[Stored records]
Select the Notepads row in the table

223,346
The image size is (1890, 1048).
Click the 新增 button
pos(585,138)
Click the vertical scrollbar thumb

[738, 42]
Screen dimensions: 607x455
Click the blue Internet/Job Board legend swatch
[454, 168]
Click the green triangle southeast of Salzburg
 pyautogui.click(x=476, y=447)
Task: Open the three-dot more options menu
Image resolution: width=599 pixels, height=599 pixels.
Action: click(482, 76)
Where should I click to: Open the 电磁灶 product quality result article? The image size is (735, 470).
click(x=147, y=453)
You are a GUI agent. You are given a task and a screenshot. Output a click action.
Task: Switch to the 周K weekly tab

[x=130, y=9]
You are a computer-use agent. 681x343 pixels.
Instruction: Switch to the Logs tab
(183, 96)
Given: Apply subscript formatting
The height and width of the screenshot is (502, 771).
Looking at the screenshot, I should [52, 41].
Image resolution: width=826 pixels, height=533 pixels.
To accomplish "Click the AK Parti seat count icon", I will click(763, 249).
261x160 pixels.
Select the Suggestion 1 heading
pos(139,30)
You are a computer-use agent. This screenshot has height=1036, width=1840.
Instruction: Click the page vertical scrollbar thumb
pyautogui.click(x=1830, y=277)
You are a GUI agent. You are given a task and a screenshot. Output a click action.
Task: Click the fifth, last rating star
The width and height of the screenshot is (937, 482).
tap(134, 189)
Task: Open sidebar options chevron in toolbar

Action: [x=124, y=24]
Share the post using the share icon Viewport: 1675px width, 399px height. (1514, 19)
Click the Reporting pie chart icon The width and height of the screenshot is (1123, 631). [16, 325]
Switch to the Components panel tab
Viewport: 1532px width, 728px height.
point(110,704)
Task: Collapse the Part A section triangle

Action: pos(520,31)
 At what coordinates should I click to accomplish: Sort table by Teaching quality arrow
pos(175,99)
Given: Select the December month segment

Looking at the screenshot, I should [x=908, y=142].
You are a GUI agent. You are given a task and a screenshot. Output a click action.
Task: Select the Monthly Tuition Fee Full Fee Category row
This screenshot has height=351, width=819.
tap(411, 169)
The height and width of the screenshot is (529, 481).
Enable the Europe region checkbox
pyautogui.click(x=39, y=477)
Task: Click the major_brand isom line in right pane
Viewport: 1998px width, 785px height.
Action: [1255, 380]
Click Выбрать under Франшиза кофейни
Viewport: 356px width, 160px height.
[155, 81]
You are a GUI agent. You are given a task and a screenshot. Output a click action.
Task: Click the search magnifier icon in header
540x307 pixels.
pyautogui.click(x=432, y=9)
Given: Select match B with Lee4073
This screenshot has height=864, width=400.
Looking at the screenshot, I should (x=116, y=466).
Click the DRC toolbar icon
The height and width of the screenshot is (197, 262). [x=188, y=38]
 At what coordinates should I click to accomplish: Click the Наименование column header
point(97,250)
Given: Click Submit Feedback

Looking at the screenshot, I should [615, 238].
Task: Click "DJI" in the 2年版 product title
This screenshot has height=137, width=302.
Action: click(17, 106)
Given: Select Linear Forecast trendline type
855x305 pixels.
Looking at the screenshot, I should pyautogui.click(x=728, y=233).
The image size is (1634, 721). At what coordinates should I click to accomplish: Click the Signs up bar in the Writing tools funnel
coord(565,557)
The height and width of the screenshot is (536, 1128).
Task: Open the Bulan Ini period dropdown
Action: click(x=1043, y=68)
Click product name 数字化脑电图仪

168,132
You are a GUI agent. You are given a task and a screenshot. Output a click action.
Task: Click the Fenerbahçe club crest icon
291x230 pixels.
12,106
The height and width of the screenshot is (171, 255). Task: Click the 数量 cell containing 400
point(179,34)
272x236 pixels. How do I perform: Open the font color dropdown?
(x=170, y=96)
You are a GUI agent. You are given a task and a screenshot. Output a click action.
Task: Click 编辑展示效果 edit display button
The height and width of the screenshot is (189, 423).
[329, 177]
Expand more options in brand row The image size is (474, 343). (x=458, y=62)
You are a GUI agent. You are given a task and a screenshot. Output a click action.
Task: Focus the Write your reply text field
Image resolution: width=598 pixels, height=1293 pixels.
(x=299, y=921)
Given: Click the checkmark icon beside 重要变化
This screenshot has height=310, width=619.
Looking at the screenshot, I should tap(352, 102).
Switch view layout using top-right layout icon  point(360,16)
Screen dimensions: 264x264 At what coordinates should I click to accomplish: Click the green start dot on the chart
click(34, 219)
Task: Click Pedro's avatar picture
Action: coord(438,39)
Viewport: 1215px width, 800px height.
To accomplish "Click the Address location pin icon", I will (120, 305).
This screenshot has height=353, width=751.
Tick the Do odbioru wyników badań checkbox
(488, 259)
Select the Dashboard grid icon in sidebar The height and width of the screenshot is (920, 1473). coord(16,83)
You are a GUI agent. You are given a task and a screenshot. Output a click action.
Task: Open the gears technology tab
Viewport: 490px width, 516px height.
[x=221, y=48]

Instructions for the task:
In full and without error, retype the entries above.

Worked solution:
Select the Notepads row in the table

223,346
The image size is (1890, 1048).
Click the 新增 button
pos(585,138)
Click the vertical scrollbar thumb

[738, 42]
Screen dimensions: 607x455
Click the blue Internet/Job Board legend swatch
[454, 168]
Click the green triangle southeast of Salzburg
 pyautogui.click(x=476, y=447)
Task: Open the three-dot more options menu
Image resolution: width=599 pixels, height=599 pixels.
Action: click(482, 76)
Where should I click to: Open the 电磁灶 product quality result article? The image size is (735, 470).
click(x=147, y=453)
You are a GUI agent. You are given a task and a screenshot. Output a click action.
Task: Switch to the 周K weekly tab

[x=130, y=9]
You are a computer-use agent. 681x343 pixels.
Instruction: Switch to the Logs tab
(183, 96)
Given: Apply subscript formatting
The height and width of the screenshot is (502, 771).
Looking at the screenshot, I should [52, 41].
Image resolution: width=826 pixels, height=533 pixels.
To accomplish "Click the AK Parti seat count icon", I will click(763, 249).
261x160 pixels.
Select the Suggestion 1 heading
pos(139,30)
You are a computer-use agent. This screenshot has height=1036, width=1840.
Instruction: Click the page vertical scrollbar thumb
pyautogui.click(x=1830, y=277)
You are a GUI agent. You are given a task and a screenshot. Output a click action.
Task: Click the fifth, last rating star
The width and height of the screenshot is (937, 482).
tap(134, 189)
Task: Open sidebar options chevron in toolbar

Action: [x=124, y=24]
Share the post using the share icon Viewport: 1675px width, 399px height. (1514, 19)
Click the Reporting pie chart icon The width and height of the screenshot is (1123, 631). [16, 325]
Switch to the Components panel tab
Viewport: 1532px width, 728px height.
point(110,704)
Task: Collapse the Part A section triangle

Action: pos(520,31)
 At what coordinates should I click to accomplish: Sort table by Teaching quality arrow
pos(175,99)
Given: Select the December month segment

Looking at the screenshot, I should [x=908, y=142].
You are a GUI agent. You are given a task and a screenshot. Output a click action.
Task: Select the Monthly Tuition Fee Full Fee Category row
This screenshot has height=351, width=819.
tap(411, 169)
The height and width of the screenshot is (529, 481).
Enable the Europe region checkbox
pyautogui.click(x=39, y=477)
Task: Click the major_brand isom line in right pane
Viewport: 1998px width, 785px height.
Action: [1255, 380]
Click Выбрать under Франшиза кофейни
Viewport: 356px width, 160px height.
[155, 81]
You are a GUI agent. You are given a task and a screenshot. Output a click action.
Task: Click the search magnifier icon in header
540x307 pixels.
pyautogui.click(x=432, y=9)
Given: Select match B with Lee4073
This screenshot has height=864, width=400.
Looking at the screenshot, I should (x=116, y=466).
Click the DRC toolbar icon
The height and width of the screenshot is (197, 262). [x=188, y=38]
 At what coordinates should I click to accomplish: Click the Наименование column header
point(97,250)
Given: Click Submit Feedback

Looking at the screenshot, I should [615, 238].
Task: Click "DJI" in the 2年版 product title
This screenshot has height=137, width=302.
Action: click(17, 106)
Given: Select Linear Forecast trendline type
855x305 pixels.
Looking at the screenshot, I should pyautogui.click(x=728, y=233).
The image size is (1634, 721). At what coordinates should I click to accomplish: Click the Signs up bar in the Writing tools funnel
coord(565,557)
The height and width of the screenshot is (536, 1128).
Task: Open the Bulan Ini period dropdown
Action: click(x=1043, y=68)
Click product name 数字化脑电图仪

168,132
You are a GUI agent. You are given a task and a screenshot. Output a click action.
Task: Click the Fenerbahçe club crest icon
291x230 pixels.
12,106
The height and width of the screenshot is (171, 255). Task: Click the 数量 cell containing 400
point(179,34)
272x236 pixels. How do I perform: Open the font color dropdown?
(x=170, y=96)
You are a GUI agent. You are given a task and a screenshot. Output a click action.
Task: Click 编辑展示效果 edit display button
The height and width of the screenshot is (189, 423).
[329, 177]
Expand more options in brand row The image size is (474, 343). (x=458, y=62)
You are a GUI agent. You are given a task and a screenshot. Output a click action.
Task: Focus the Write your reply text field
Image resolution: width=598 pixels, height=1293 pixels.
(x=299, y=921)
Given: Click the checkmark icon beside 重要变化
This screenshot has height=310, width=619.
Looking at the screenshot, I should tap(352, 102).
Switch view layout using top-right layout icon  point(360,16)
Screen dimensions: 264x264 At what coordinates should I click to accomplish: Click the green start dot on the chart
click(34, 219)
Task: Click Pedro's avatar picture
Action: coord(438,39)
Viewport: 1215px width, 800px height.
To accomplish "Click the Address location pin icon", I will (120, 305).
This screenshot has height=353, width=751.
Tick the Do odbioru wyników badań checkbox
(488, 259)
Select the Dashboard grid icon in sidebar The height and width of the screenshot is (920, 1473). coord(16,83)
You are a GUI agent. You are given a task and a screenshot. Output a click action.
Task: Open the gears technology tab
Viewport: 490px width, 516px height.
[x=221, y=48]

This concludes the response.